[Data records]
=-=-=

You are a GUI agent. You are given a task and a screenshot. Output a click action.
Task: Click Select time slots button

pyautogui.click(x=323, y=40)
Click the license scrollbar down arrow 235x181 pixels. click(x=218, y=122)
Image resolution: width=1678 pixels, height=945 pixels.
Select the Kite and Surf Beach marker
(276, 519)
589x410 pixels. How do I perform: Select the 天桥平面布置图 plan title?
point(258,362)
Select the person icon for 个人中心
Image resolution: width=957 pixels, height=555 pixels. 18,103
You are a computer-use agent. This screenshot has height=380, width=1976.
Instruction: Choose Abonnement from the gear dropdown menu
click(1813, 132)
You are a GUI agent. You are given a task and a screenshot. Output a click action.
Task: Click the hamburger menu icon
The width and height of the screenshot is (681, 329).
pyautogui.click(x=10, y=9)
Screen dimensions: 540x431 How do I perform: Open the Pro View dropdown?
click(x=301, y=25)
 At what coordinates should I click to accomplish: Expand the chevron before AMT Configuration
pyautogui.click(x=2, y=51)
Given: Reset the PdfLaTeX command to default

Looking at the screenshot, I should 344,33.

=-=-=

* Given task *
Copy out the lines above unchanged, everything from the line containing "589x410 pixels. How" down to the last line.

* Task answer *
589x410 pixels. How do I perform: Select the 天桥平面布置图 plan title?
point(258,362)
Select the person icon for 个人中心
Image resolution: width=957 pixels, height=555 pixels. 18,103
You are a computer-use agent. This screenshot has height=380, width=1976.
Instruction: Choose Abonnement from the gear dropdown menu
click(1813, 132)
You are a GUI agent. You are given a task and a screenshot. Output a click action.
Task: Click the hamburger menu icon
The width and height of the screenshot is (681, 329).
pyautogui.click(x=10, y=9)
Screen dimensions: 540x431 How do I perform: Open the Pro View dropdown?
click(x=301, y=25)
 At what coordinates should I click to accomplish: Expand the chevron before AMT Configuration
pyautogui.click(x=2, y=51)
Given: Reset the PdfLaTeX command to default

Looking at the screenshot, I should 344,33.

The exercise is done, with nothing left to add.